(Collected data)
◇ ◇ ◇ ◇

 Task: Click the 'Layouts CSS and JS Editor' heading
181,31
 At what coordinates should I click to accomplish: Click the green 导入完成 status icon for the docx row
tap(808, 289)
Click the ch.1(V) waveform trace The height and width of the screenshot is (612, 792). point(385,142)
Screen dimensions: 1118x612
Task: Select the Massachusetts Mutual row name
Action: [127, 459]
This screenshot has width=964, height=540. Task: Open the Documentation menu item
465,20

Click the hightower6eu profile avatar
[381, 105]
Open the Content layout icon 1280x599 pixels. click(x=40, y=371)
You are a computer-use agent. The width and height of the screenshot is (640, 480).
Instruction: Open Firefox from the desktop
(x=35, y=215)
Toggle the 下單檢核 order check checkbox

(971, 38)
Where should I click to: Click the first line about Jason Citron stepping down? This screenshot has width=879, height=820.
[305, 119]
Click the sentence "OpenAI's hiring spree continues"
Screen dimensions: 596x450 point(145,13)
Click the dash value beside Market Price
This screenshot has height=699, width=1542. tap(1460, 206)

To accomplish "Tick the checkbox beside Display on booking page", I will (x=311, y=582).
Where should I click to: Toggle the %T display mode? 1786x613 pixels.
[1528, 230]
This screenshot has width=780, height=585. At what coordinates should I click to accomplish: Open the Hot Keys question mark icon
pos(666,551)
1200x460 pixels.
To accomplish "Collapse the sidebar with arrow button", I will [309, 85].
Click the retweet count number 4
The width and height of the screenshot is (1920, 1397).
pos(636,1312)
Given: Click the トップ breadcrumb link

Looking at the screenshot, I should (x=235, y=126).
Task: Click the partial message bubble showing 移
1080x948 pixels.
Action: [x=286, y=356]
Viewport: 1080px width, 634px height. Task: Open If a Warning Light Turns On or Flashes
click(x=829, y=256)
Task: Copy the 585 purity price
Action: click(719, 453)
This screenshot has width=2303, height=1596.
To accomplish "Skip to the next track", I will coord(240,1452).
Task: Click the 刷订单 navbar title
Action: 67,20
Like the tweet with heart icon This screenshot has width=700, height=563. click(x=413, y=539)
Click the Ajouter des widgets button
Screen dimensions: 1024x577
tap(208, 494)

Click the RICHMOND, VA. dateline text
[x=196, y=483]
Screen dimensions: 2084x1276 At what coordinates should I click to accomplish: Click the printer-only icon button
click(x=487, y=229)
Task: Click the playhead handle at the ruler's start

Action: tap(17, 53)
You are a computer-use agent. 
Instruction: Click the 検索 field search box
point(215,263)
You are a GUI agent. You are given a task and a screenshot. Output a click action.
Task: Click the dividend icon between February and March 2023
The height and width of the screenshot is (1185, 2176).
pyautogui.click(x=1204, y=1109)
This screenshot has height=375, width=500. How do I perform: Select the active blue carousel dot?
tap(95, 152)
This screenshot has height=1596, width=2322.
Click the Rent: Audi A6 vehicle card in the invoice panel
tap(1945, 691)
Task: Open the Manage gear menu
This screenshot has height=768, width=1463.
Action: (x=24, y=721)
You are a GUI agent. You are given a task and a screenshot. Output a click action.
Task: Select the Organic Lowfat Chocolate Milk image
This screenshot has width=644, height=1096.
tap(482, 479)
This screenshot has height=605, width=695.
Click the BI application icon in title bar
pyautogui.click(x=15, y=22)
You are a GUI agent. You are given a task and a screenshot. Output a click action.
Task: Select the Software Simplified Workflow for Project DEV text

◇ ◇ ◇ ◇

Prompt: Rewrite the lines from the one containing "Task: Click the partial" through the one containing "Action: click(719, 453)", inclusive, as a numbered list, omitting any blank lines.

Answer to the problem:
1. Task: Click the partial message bubble showing 移
2. 1080x948 pixels.
3. Action: [x=286, y=356]
4. Viewport: 1080px width, 634px height. Task: Open If a Warning Light Turns On or Flashes
5. click(x=829, y=256)
6. Task: Copy the 585 purity price
7. Action: click(719, 453)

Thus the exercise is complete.